I'm wearing my eyeglasses instead of contacts for a few days. I'm skeptical about reality. The eyeglasses are a window to a new and different world, one in which actual objects are farther away than they appear to be. It's the opposite of the message on the passenger side view mirrors on newer model cars, only the message is not printed on the eyeglasses anywhere.
I made a thorough check of the eyeglasses, including the case, for such a message. Nothing. Oh, I suspect that the frames (not frames, really, because they are rimless) are made of red uranium because they are red and the word "uranium" is printed in teeny letters on the thin wire that goes from the lens to my right ear. There are letters and numbers, probably some kind of model number, on the other wire that goes to my left ear, U238.

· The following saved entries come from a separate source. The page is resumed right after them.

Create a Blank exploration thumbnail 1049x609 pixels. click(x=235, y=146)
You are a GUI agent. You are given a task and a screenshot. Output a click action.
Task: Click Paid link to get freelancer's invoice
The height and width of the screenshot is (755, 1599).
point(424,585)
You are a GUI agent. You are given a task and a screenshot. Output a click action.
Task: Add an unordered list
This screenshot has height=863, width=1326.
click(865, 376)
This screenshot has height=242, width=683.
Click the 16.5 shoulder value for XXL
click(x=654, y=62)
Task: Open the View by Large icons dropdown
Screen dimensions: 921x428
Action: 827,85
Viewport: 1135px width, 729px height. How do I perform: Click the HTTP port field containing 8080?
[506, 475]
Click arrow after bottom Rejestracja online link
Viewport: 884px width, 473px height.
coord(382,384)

Anyway, there is at least one practical problem to things being farther away than they appear. The ground is not as close as it looks; so, if one reaches for some, let's say, organic matter in order to pick it up, one might start losing one's balance because the pile isn't located in this reality where it is supposed to be, and one must really reach down to steady oneself or fall over and smash the pile of organic matter. Could just as well have had to steady oneself with the other hand instead of the one with the plastic bag on it.
But I did figure out why I'm getting a headache. It's obviously a radiation headache.
And this could be an unreported side effect, the way things are farther away than they appear to be. From the radiation. From the uranium.
Oh, hold on. Titanium. Not uranium. Hard to see real well without eyeglasses.
Never mind.
Posted by Bill at May 2, 2007 11:19 PMI'm reading this aloud to Keith. And we were still, I think, rather amazed by the circuitous (or perhaps just amazingly curved) route you took to through the Twiggy Universe and so working our way through THIS. I'm not even sure either of us hit on the fact that Uranium was out of sorts until we hit that last line when I burst out laughing as I got to Titanium...
How does one manage three leashes at the end of which are dogs moving in three different directions, and the bag and the balancing to stoop for the organic matter when one ISN'T dealing with the curving at the edges and the actual objects appearing closer than they are?